Dataset excerpts:
= = = = = = =

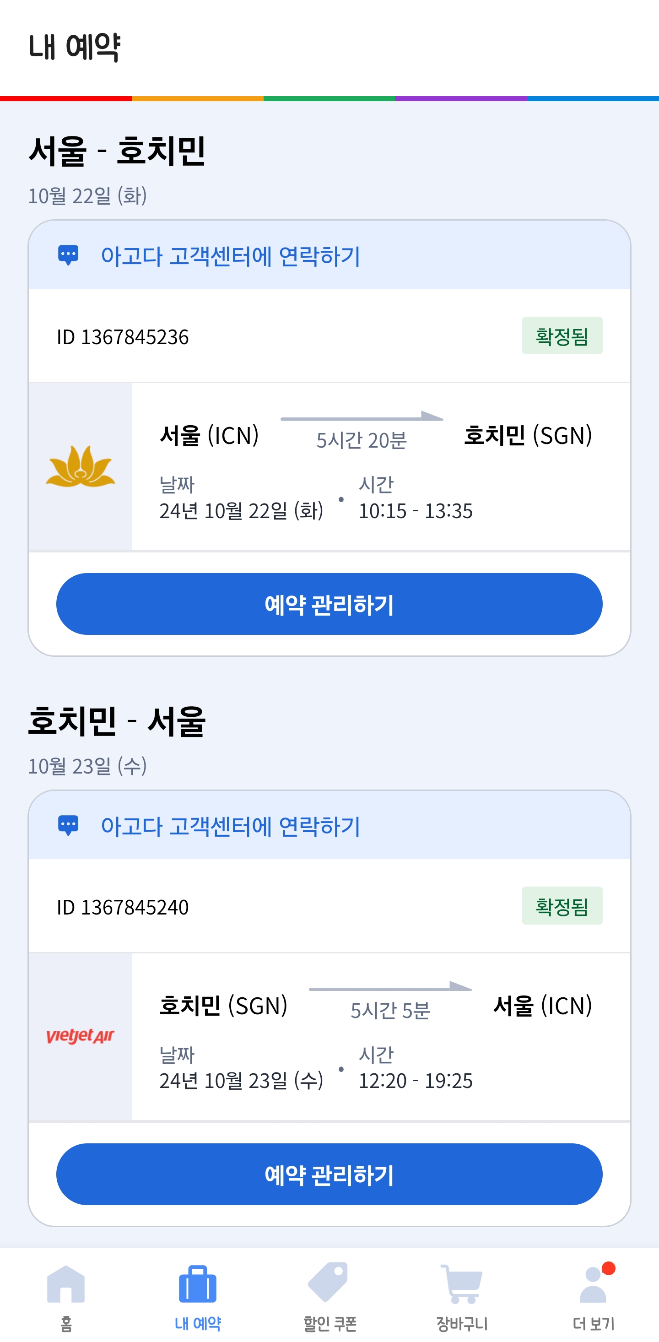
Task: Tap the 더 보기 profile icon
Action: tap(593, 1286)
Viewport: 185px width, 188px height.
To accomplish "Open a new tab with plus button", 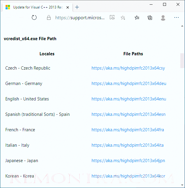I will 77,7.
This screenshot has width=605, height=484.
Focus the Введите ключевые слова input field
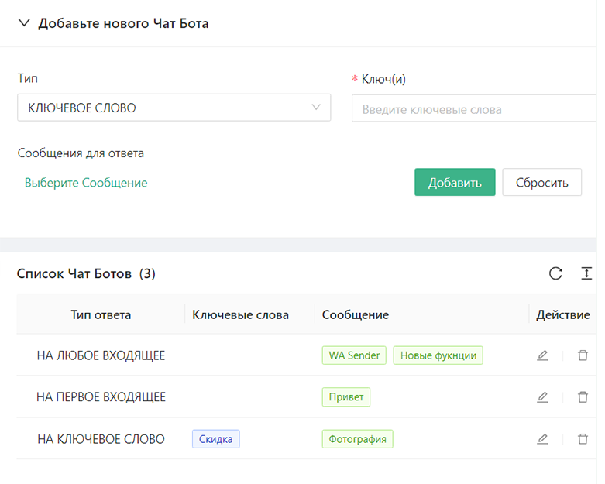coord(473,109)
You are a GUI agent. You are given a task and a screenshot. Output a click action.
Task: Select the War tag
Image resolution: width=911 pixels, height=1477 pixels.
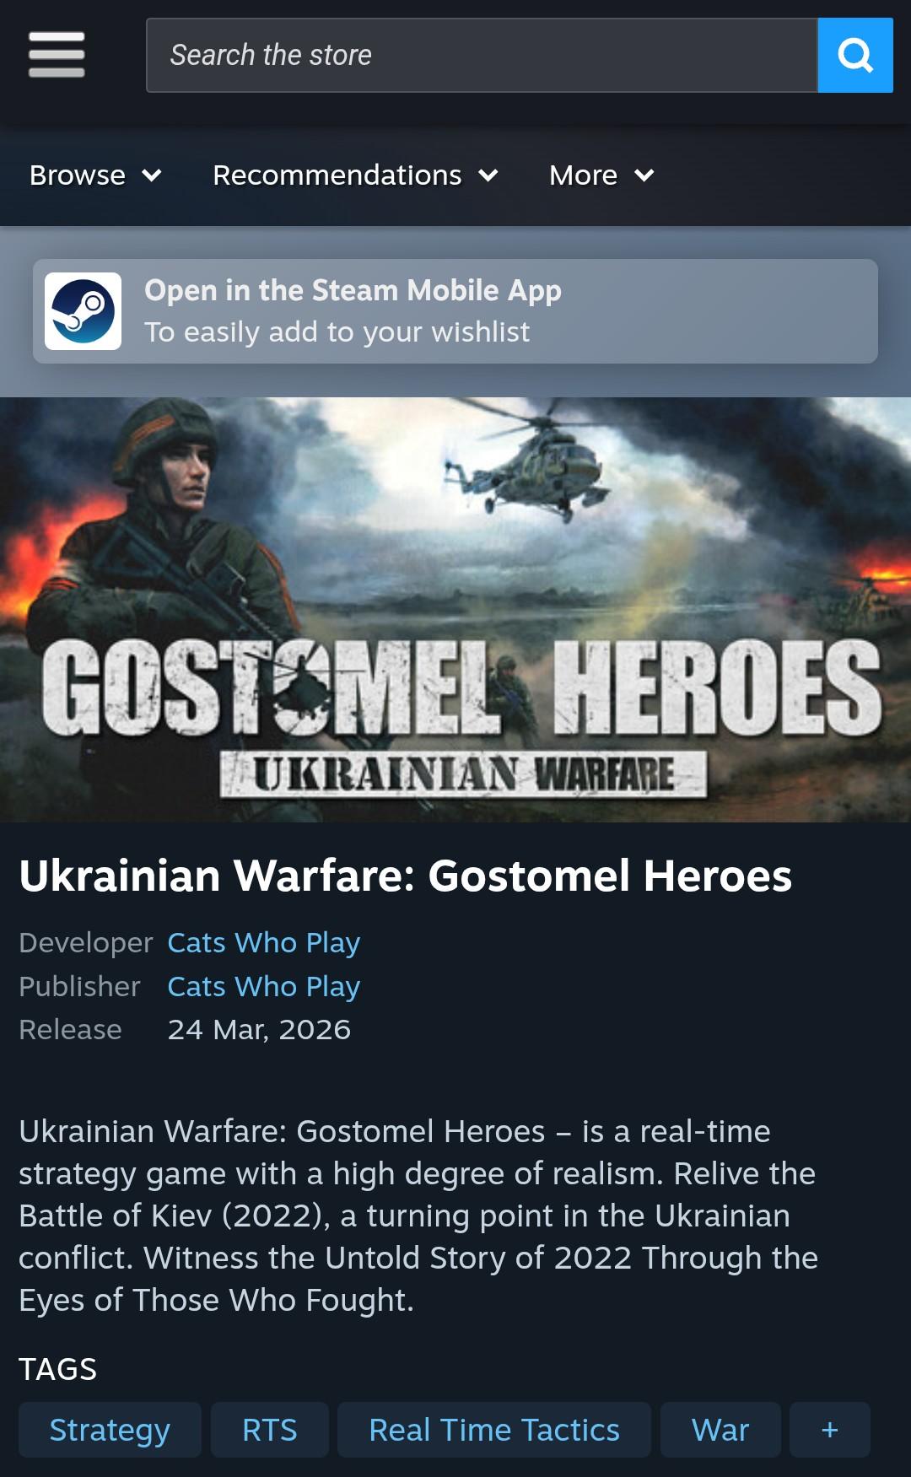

= = = = = = =

What this task involves: Your task is to retype the lines running from the one that contains "You are a GUI" through the end of the records, and nothing else. Pictures are not part of the copy.

Answer for this exercise:
You are a GUI agent. You are given a task and a screenshot. Output a click action.
Task: Select the War tag
Image resolution: width=911 pixels, height=1477 pixels.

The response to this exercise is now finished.